Let's give a real life, fun example with potentially serious security implications.

Imagine a team of three burly military police arrives at your office one morning, and the guy in the middle - it is always the one in the middle, you know that from the movies - has a briefcase with a document for you.

You read it, and then you come across an acronym that can have more than one meaning. Unfortunately, the difference is critical, and you don't have a secure phone line to the author hundreds of miles away.

You can call the author and tell him or her you have "a document" and would like to clarify "an acronym" on "page 123, line 4, the second acronym". To put the person at ease, tell him or her you don't want to discuss details, you just want to verify that it means what you think it means. A simple yes or no answer.

If somebody is listening in, they won't get much.

An example from the saga of whistleblower Edward Snowden was the use of Twitter by journalists to transmit a fingerprint value. In this example, Twitter can be considered one channel, the other being email.

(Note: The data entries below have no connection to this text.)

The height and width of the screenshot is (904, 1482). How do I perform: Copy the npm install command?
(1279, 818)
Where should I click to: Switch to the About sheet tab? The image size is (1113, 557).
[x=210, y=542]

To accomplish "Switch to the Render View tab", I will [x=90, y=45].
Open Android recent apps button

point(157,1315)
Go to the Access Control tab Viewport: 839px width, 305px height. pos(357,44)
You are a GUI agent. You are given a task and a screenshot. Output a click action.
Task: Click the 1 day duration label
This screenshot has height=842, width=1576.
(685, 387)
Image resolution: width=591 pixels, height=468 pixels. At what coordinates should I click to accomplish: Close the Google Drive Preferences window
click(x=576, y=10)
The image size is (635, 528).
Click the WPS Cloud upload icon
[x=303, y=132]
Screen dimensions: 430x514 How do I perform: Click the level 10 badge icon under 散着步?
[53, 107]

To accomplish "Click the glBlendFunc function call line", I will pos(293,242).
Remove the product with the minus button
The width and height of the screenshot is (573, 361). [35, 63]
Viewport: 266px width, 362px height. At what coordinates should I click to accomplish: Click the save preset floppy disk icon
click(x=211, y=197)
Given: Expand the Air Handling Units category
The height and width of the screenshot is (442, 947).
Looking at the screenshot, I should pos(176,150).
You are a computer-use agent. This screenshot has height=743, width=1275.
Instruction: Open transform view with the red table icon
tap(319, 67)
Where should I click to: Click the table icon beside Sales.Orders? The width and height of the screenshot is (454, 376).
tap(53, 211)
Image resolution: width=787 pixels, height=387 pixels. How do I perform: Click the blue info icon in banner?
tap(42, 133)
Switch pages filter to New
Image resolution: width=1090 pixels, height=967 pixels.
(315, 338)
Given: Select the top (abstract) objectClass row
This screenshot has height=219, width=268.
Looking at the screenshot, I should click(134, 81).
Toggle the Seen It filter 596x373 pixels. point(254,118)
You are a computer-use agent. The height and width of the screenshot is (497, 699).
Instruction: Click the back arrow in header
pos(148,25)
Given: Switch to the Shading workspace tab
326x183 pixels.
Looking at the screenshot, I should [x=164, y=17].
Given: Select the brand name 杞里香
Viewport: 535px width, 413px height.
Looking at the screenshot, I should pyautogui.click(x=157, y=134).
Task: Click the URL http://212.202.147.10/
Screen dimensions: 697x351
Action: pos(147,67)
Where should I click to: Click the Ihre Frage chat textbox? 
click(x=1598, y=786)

Computer technology has removed many of the existing physical boundaries that made traditional surveillance difficult and costly. Even so, new, if narrower, channels were created, and they are still useful despite increasing monitoring by private entities and governments alike.

This is basically what the image of the internet as a haystack describes.

Sifting through a haystack for a needle implies discarding stuff that looks like dry grass, which is what the monitoring agents do and what activists and privacy activists try to exploit. Disguising meaningful information as pixels in images or bytes in sound files, and sending protected data by turning them into http text (web page) traffic are some examples of this.

For sneaky nerds, custom HTTP headers can be a handy method of communication without triggering suspicious algorithms watching on a server along the internet. This works because servers that forward traffic ignore custom headers not meant for them and simply pass them on.

Bob and Alice
For example, Bob has a website he wants to use to chat with Alice. So, he writes a small online game and puts it up. Anybody who has internet access can play, including the school kid in India or the retiree in Georgia. The game also includes code that reads and writes a custom http header called, for example, 'x-gameinfo'.
He writes a corresponding version for Alice and gives it to her on a USB stick the next time they meet at their favorite coffee shop, NAS.

From here on out, Alice can play the game and send Bob short encrypted messages as values in the x-gameinfo custom header. Or she can just play.

To make sure that there is always an x-gameinfo header, Bob has written the online game in such a manner that the code sends some "non-message" version of x-gameinfo if any person other than him or Alice are playing.

A suspicious algorithm trying to make sure the internet runs fine will not understand that Bob and Alice are planning their next date at NAS or are working out details of the surprise birthday party for Charlie, who turns 30 in May.